Havent We Done Well? (May/June 2005)
Friday, 01 April 2011 17:53OpenMind - Journal of the mental health association MIND
May/June 2005
Haven't We Done Well!
Dorothy Rowe
When I was preparing to go to Australia last winter a producer of a discussion series on an Australian TV channel contacted me about making a programme on depression. I suggested that the programme should be about those people who had devised their own methods for getting themselves out of the prison of depression. A few weeks later we recorded the programme and by then the producer had found a number of people who were prepared to talk about their own successful experiences. However, when I arrived at the studio I found that, in the interests of balance, the producer had invited a consultant psychiatrist.
I shouldn't have been surprised about this. In Australia mental health is dominated by psychiatrists who believe wholeheartedly in the medical model. As I had been told by my Australian psychologist colleagues, most Australian psychiatrists see mental disorders as physical illnesses best treated by drugs and ECT with the psychological therapies being no more than optional extras. There is no NHS in Australia, and, though each State supplies some mental health care, private medical insurance pays for visits to psychiatrists but not to psychologists.

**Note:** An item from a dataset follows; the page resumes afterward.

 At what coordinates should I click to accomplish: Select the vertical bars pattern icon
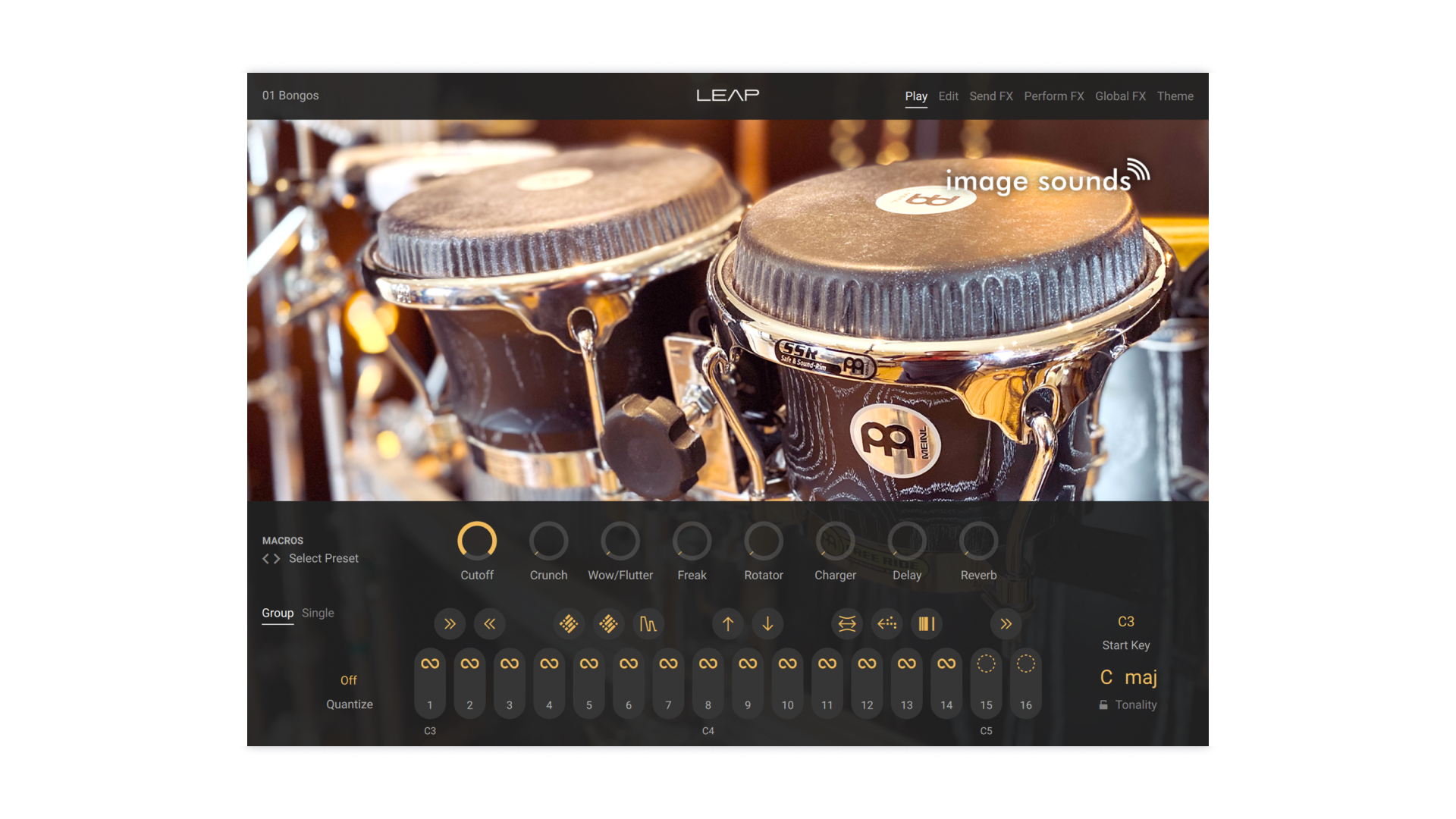[x=926, y=623]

Before we began recording the presenter, Jenny, told me she would start by asking me a question which would allow me to say briefly that no evidence had ever been found for lowered serotonin levels in depression. If there were such lowered levels by now there would be a physical test for depression but none has been devised. Jenny then turned to the consultant psychiatrist. He announced in the manner of Moses handing down the Ten Commandments, 'There is biological depression. I can tell by the way the light goes out in their eyes.'
Instantly I was transported back to the early 1970s in Britain when consultant psychiatrists were the guardians of the Absolute Truth of mental illness, when psychologists gave tests and wrote reports, and patients were obedient, unquestioning and grateful for being given drugs and ECT. In the studio my experience of the bad old days was repeated every time the psychiatrist spoke because, irrespective of what Jenny asked him, he repeated, 'There is biological depression. I can tell by the way the light goes out in their eyes.' He castigated me and other therapists for telling patients that they were bad and had to change. When I replied that, since only good people get depressed, my advice is always that they should become less good he sniffed disdainfully and looked away. He refused to acknowledge the people present who told how they had ended their mental torture without recourse to psychiatrists and drugs.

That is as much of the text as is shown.